Could this be the beginning of the true test of open source licenses? My underst...

jcelerier · on July 8, 2021

What ? There have been plenty of GPL cases defended in court.

https://en.m.wikipedia.org/wiki/Open_source_license_litigati...

laurowyn · on July 8, 2021

All of the copyright cases were settled, so no precedence is set. Open source as a contract has been ruled legal, and licensors can sue for breach of contract - which is not the same as copyright infringement.

I think my point still stands.

jefftk · on July 8, 2021

GitHub used code that wasn't under any license at all, just publicly visible. Their claim is not that the license allows what they're doing, but that they do not need a license.

laurowyn · on July 8, 2021

which is a different issue to my point, but still very valid. what terms are implied if no license is specified? I would argue attribution should be expected if used, but I also wouldn't go near any code without a specific license attached as there's no express permission given - just because a license isn't disclosed doesn't mean it isn't there.

you can't go copying anything and everything just because nobody has told you that you can't. and I feel that's part of the purpose behind GPL. force a license on derivative code so that at least there's clear rights moving forwards.

jefftk · on July 8, 2021

It's stronger than that: if GitHub is correct that they don't need a license then they are allowed to train on publicly visible code even if it is labeled with "no one has any provision to use this for anything at all, especially training models"

laurowyn · on July 8, 2021

Which is why I think this could be a big turning point. IMO, GitHub is breaking licenses. If an ML algorithm ingests a viral licensed block of code, its outputs should be tainted with that license as it's a derived work. Otherwise I can make a program reproduce whole repositories license free, so long as I can claim "well, the AI did it, not me!" It's produced something based on the original work, therefore it should follow the license of the original. And that issue is exacerbated by the mixture of licenses available - they will all apply at the same time, and not all are compatible.

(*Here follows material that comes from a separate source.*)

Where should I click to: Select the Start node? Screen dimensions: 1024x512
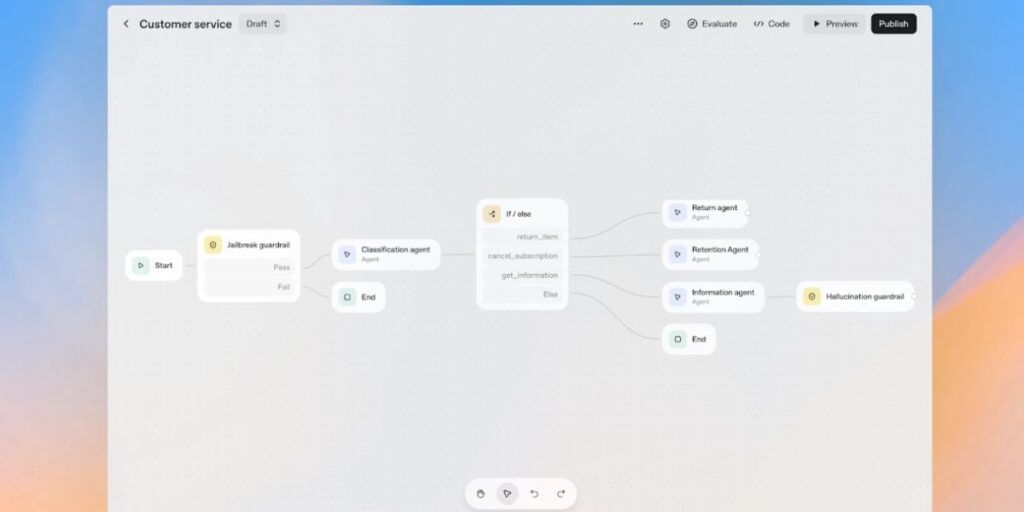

I would hope GitHub (and Microsoft) did the legal work to cover this, and not just ploughed ahead with the plan to drown any legal challenges. From my perspective, they're doing the latter.

jefftk · on July 9, 2021

This isn't as clear as most things we work on as engineers, but there's a spectrum:

* An algorithm (or person) ingesting lots of code and then later spitting out that same input, does not free anyone from the copyrights of the input.

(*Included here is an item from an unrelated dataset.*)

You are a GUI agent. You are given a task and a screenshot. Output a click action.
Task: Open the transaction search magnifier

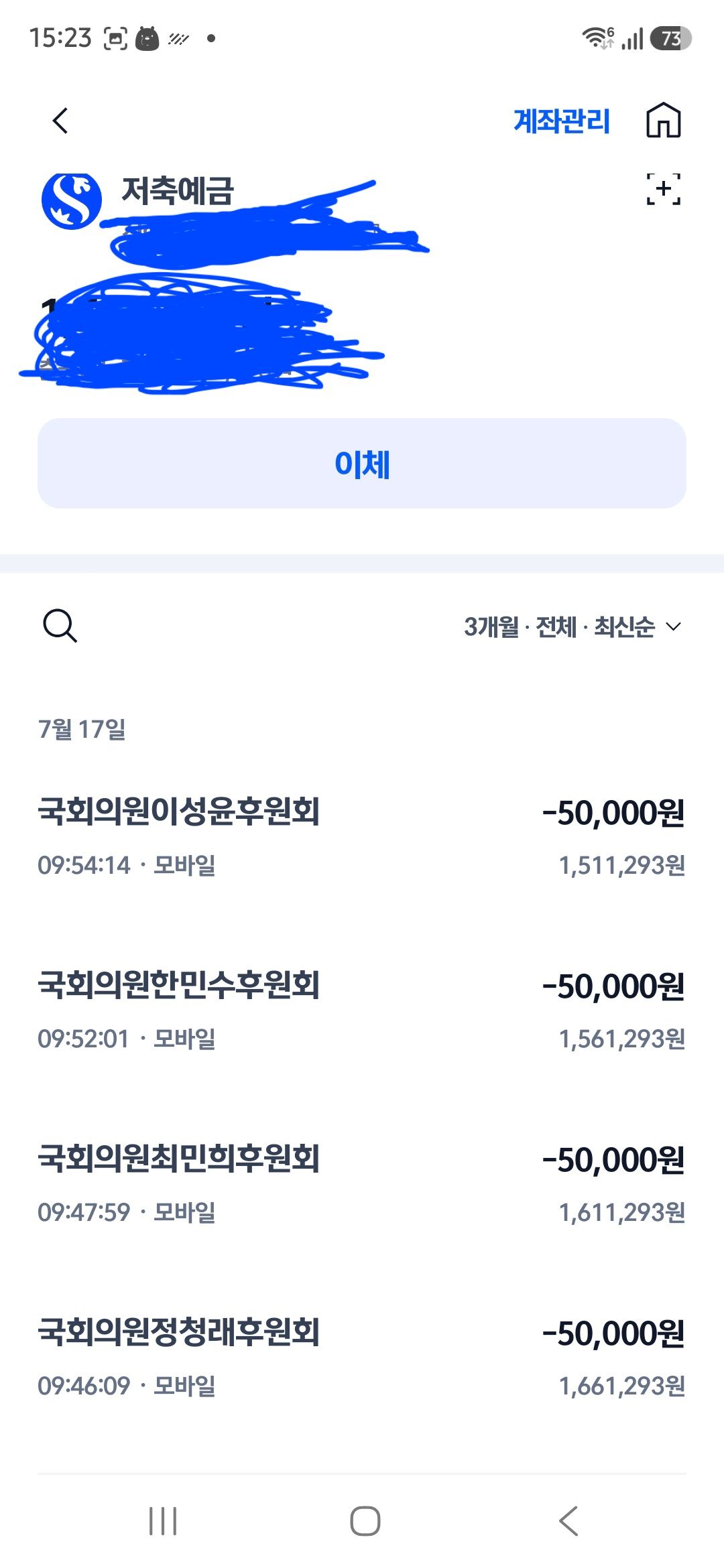[60, 626]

* An algorithm (or person) that ingests lots of code, finds commonalities, synthesizes that into something new, and produces something well beyond mere copying is producing something new, likely without any legal tie to the original.

Right now, it looks like most of what co-pilot does is closer to the latter, but sometimes it does some things that are closer to the former? I can't see any reason why they wouldn't be able to fix it to avoid regurgitating its input, however, with something like a bloom filter, so I expect a long-term there's a way to do it that falls entirely within fair use?